Penulis: Siti Yuliana | Editor: Rudy Hartono
Beberapa kader yang resmi akan maju dalam Pilwali di antaranya M.Anton atau abah Anton (Bendahara PCNU), H.Yunar Said (Wakil Bendahara PCNU) dan M.Nuruddin atau Gus Udin (anak pendiri kampus NU Unisma).
Abah Anton diusung DPC Gerindra berpasangan dengan Sutiaji dari PKB. Sementara Yunar mendampingi Mujais yang akan maju dari jalur perorangan dari GPK Gardu Prabowo. Sedangkan Gus Udin mendampingi Dwi Cahyono yang juga maju dari jalur perorangan.

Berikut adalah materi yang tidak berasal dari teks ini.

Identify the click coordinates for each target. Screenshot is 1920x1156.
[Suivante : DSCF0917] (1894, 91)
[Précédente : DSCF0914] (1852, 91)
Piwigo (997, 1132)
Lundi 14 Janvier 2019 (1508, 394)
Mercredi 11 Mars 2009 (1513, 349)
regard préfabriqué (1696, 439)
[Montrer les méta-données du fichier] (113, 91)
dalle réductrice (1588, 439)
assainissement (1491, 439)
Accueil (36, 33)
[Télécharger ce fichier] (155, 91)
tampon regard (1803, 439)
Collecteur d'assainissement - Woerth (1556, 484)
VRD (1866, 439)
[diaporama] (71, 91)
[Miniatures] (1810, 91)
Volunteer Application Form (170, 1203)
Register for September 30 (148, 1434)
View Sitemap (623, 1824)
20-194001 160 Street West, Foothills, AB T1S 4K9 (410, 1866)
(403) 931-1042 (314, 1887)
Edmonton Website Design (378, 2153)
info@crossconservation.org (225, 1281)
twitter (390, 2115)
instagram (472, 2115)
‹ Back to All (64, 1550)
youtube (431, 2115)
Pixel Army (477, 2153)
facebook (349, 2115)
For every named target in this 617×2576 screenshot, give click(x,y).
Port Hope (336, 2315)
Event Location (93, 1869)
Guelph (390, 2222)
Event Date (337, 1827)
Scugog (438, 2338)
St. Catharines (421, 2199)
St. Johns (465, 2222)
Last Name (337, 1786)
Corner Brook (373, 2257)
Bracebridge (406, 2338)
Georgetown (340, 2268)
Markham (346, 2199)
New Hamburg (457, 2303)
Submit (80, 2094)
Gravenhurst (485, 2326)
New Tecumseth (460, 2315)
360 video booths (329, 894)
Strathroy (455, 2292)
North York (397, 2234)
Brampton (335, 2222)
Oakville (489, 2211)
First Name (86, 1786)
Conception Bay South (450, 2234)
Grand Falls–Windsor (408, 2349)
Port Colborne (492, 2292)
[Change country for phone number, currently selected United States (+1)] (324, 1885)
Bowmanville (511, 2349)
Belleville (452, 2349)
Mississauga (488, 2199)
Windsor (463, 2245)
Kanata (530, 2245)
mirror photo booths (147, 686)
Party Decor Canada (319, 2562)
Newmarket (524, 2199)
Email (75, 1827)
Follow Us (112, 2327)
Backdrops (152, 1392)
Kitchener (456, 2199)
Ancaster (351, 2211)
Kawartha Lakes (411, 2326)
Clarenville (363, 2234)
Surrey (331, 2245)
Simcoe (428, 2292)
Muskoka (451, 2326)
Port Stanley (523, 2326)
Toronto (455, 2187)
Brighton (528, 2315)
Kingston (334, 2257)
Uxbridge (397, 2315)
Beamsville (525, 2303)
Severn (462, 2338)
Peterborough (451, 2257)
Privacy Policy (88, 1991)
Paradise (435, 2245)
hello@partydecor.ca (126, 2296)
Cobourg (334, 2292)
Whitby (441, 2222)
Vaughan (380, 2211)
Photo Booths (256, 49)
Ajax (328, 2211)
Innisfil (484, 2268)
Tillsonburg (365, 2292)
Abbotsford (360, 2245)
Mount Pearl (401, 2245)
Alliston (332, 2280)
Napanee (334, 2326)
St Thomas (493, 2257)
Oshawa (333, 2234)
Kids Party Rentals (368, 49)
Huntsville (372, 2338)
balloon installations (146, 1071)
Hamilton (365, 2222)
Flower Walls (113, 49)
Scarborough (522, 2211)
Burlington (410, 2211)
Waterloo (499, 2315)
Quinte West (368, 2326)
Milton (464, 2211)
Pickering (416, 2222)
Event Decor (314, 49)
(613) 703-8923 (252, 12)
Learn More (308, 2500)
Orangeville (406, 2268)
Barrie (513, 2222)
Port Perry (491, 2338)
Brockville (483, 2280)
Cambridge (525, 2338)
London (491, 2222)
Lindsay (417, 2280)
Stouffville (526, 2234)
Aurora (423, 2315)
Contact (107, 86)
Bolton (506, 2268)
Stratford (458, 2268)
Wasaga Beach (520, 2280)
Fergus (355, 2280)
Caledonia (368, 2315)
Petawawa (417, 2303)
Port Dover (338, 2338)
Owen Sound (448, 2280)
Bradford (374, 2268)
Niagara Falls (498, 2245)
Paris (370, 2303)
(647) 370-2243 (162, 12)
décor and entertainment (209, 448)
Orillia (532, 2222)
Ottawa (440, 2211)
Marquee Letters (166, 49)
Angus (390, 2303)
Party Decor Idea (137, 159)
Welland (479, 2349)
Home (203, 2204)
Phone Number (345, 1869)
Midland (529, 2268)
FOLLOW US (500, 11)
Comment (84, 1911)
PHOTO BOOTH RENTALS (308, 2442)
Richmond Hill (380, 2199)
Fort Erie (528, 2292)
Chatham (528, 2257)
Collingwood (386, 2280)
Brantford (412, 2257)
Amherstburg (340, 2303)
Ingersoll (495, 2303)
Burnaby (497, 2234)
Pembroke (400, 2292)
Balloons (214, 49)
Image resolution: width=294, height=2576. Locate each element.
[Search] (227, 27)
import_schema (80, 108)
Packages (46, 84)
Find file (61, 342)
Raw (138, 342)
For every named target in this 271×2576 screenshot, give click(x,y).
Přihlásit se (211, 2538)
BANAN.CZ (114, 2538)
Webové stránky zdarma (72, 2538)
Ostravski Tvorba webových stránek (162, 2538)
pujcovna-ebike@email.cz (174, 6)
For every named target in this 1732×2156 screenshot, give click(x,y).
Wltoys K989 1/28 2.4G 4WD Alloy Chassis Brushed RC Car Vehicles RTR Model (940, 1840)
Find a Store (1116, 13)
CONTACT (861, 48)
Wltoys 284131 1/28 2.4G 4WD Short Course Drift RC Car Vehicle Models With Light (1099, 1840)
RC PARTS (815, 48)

Menanggapi perpecahan kader, ketua PCNU Kota Malang KH.Marzuki Mustamar dengan datar mengatakan tidak mempermasalah hal itu. Dia katakan setiap kader memiliki hak untuk terjun dalam politik. "Tetapi sampai saat ini kami masih netral, belum mendukung siapa-siapa," katanya.
Untuk memutuskan kader mana yang akan didukung PCNU, pihaknya akan melakukan koordinasi terlebih dahulu. Tentunya dengan mempertimbangkan visi misi yang akan diusung masing-masing calon. "Rapat itu akan kami lakukan menjelang hari 'H'," ujarnya.
Dia juga menampik isu yang menyatakan dirinya mendukung Abah Anton-Sutiaji. Menurutnya pertemuan para kiai dengan Abah Anton-Sutiaji pada Desember lalu di Ponpes Sabilur Rosyad belum menjadi pernyataan dukungan.
"Tempatnya digunakan untuk pertemuan. Saya juga diisukan diberi sebuah mobil oleh Abah Anton, tetapi itu tidak benar. Mobil itu saya kredit," bebernya.
Sementara itu, Ketua DPC Gerindra yang mengusung abah Anton-Sutiaji, Widya Farid Iskandar akan berusaha mendekati kader NU untuk menyatukan suara. "Masih ada kemungkinan itu. Kami akan berusaha merangkul Gardu Prabowo dan lainya untuk bersatu," katanya.
Secara struktural, jelas Farid, Gardu Prabowo bukan merupakan sayap Gerindra, melainkan ormas pecinta Prabowo. Sehingga tidak ada ikatan khusus dengan DPC Gerindra. "Tetapi kami akan upayakan itu," tukasnya.